Alors que Québec coupe 300 000 $ dans sa subvention de fonctionnement et refuse d’augmenter la taxe sur l’essence pour financer le transport collectif en Gaspésie, la Régie intermunicipale de transport Gaspésie–Îles-de-la-Madeleine (RéGÎM) se résigne à se tourner vers la taxe sur l’immatriculation pour boucler son budget.
Si le projet va de l’avant, les propriétaires de véhicules verront 30 $ supplémentaires sur leur facture d’immatriculation dès janvier.
Les MRC d’Avignon, de Bonaventure et de La Côte-de-Gaspé ont adopté le principe. La MRC du Rocher-Percé adopte plutôt une formule différente. Les Îles-de-la-Madeleine ont un enjeu particulier et la Haute-Gaspésie n’est pas chaude à l’idée.
« Le gouvernement nous pousse vers les droits d’immatriculation depuis au moins trois ans avec ce nouveau pouvoir des MRC, explique le préfet de La Côte-de-Gaspé, Daniel Côté. On n’est pas en parfait unisson pour aller de l’avant pour l’instant. C’est plus théorique que pratique. On n’a pas encore un statut final du conseil d’administration. On a cheminé, mais on n’est pas au stade d’une annonce finale. »
« Les trois autres MRC sont en finalisation de réflexion. Aux Îles-de-la-Madeleine, ils n’ont pas ce pouvoir. Est-ce qu’il y a une autre façon, comme invoquer leur statut d’insularité ? C’est pourquoi on n’a pas encore de position finale. C’est l’unique voix au niveau des revenus qu’on a trouvée », poursuit celui qui est également président de la RéGÎM depuis plus de 10 ans.
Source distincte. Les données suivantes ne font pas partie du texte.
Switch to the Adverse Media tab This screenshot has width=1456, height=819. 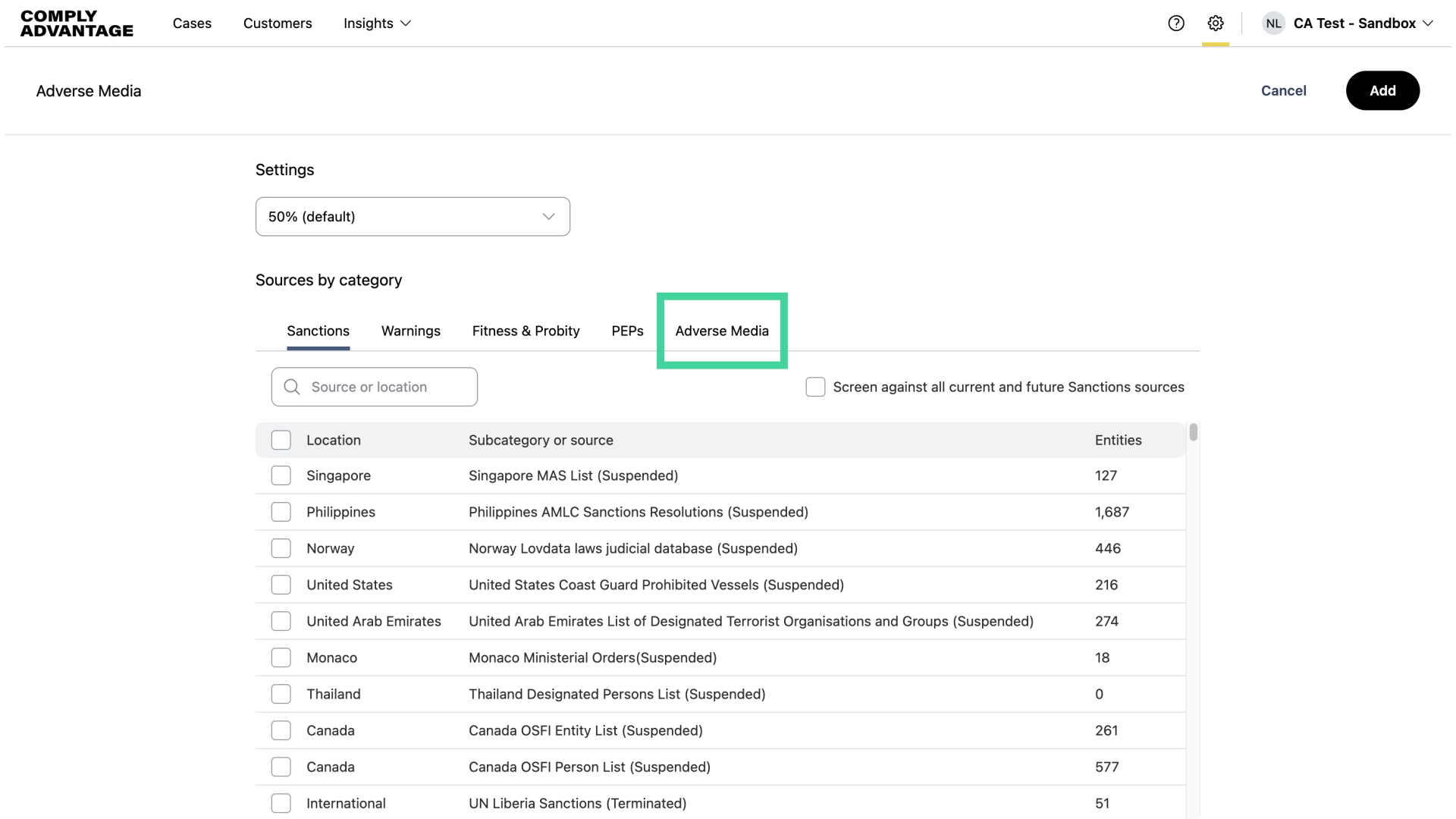(x=722, y=331)
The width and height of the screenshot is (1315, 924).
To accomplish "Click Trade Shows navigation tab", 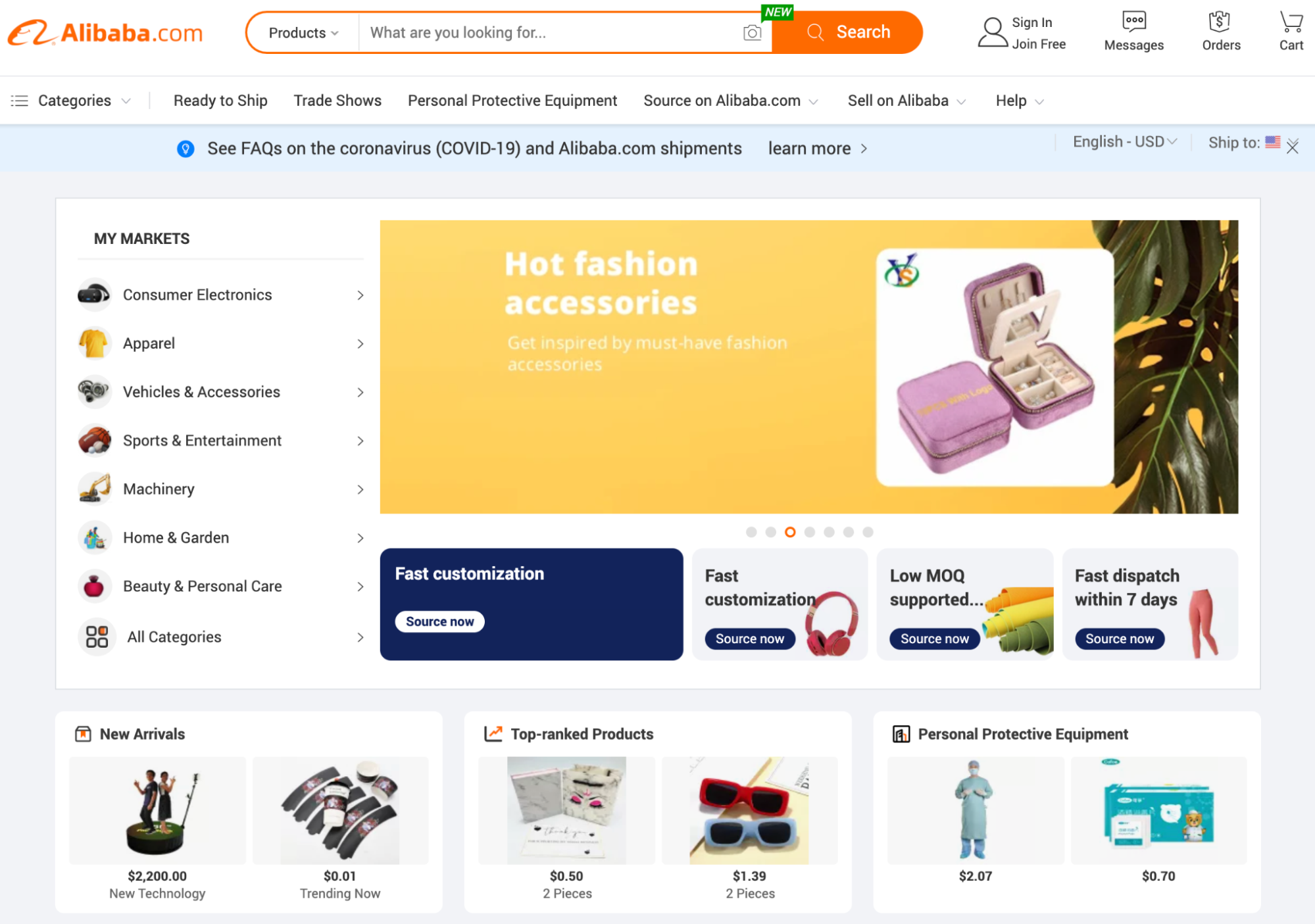I will [x=337, y=100].
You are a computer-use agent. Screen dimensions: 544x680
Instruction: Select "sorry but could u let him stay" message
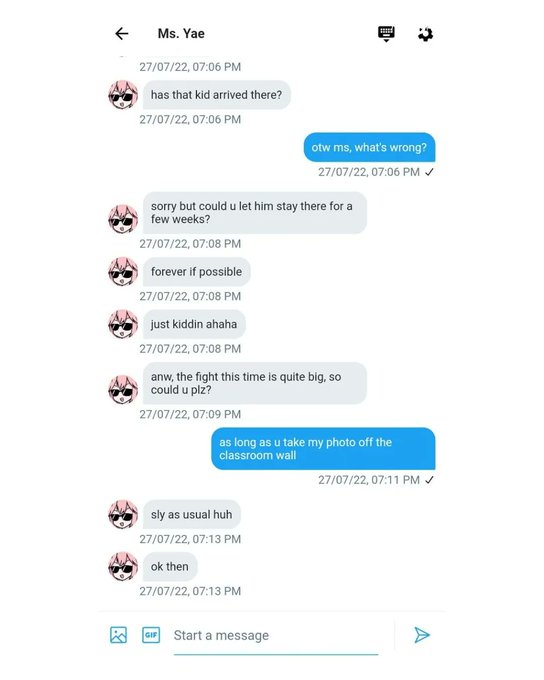[x=255, y=212]
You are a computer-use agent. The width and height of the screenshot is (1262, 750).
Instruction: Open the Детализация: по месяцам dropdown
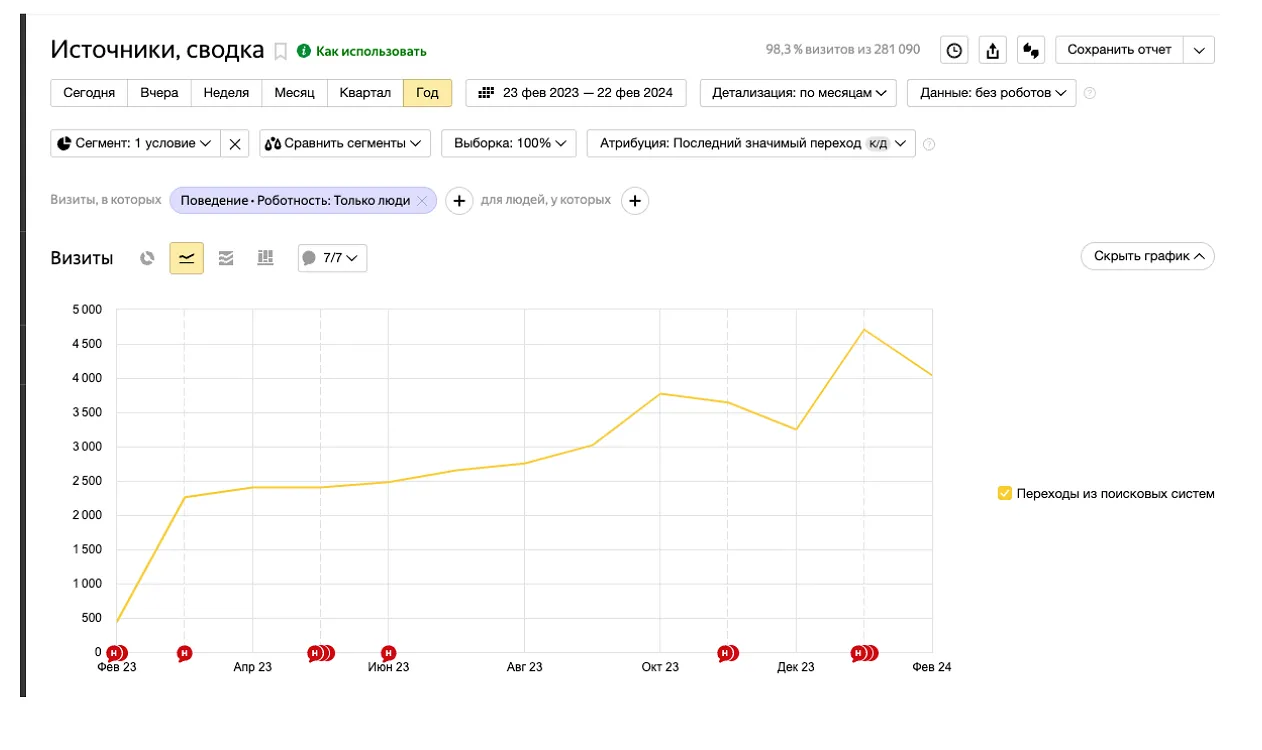coord(798,93)
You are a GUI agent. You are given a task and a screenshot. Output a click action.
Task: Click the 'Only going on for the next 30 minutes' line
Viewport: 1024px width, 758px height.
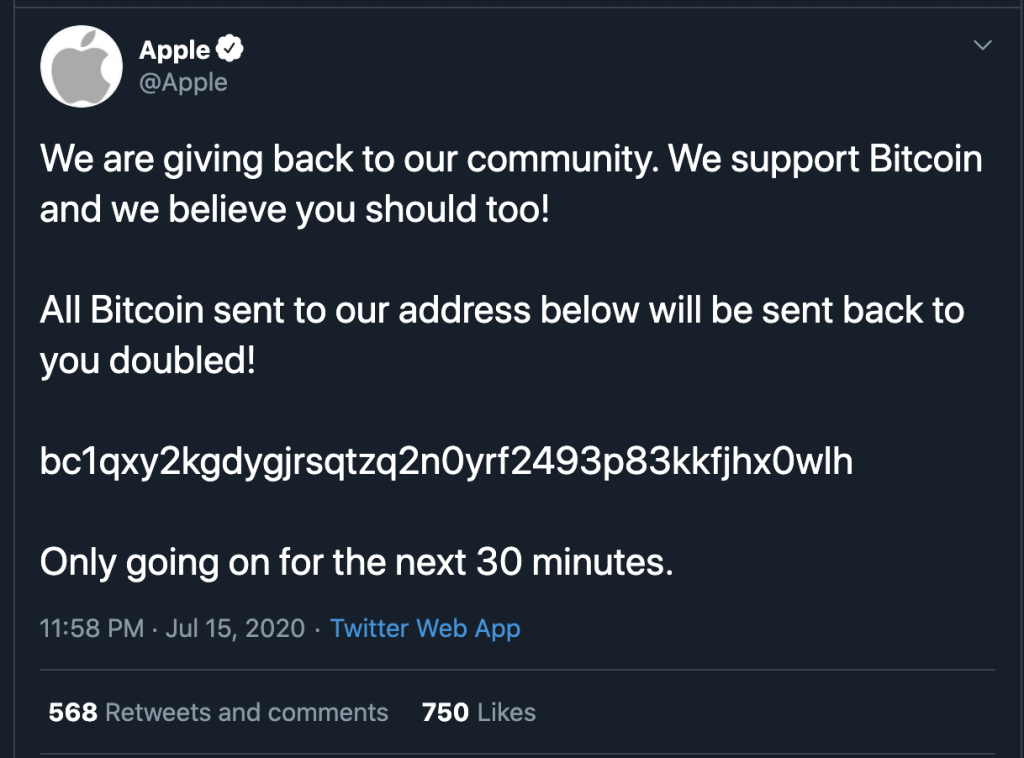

Selon lui, si on appliquait le principe d’utilisateur-payeur, le billet à l’unité pourrait coûter au moins 50 $ aux usagers; un non-sens à ses yeux. « On continue de travailler ce dossier pour indiquer à la population sur quel pied on devra danser dans les prochaines années », résume-t-il.
La taxe sur l’immatriculation de 30 $ serait la plus faible au Québec et génèrerait un revenu de quelque 2 millions de dollars. Avec la coupe de 300 000 $ de Québec, l’inflation et la hausse appréhendée des contrats de transport avec les entreprises privées en 2027, la somme possible à collecter s’épuiserait rapidement.

S’il n’y a pas unanimité
Qu’arriverait-il si une MRC ne montait pas dans le train de l’imposition d’une taxe sur l’immatriculation ? « C’est une question existentielle du conseil d’administration, note Daniel Côté. Est-ce qu’on y va comme si de rien n’était et que certaines MRC paient pour d’autres ? Personnellement, je suis plus tenant de ceux qui paient auront plus de services. Ceux qui ne paient pas auront moins de services. C’est ce qui fait qu’on a une difficulté de trouver une réponse finale au sein du CA. »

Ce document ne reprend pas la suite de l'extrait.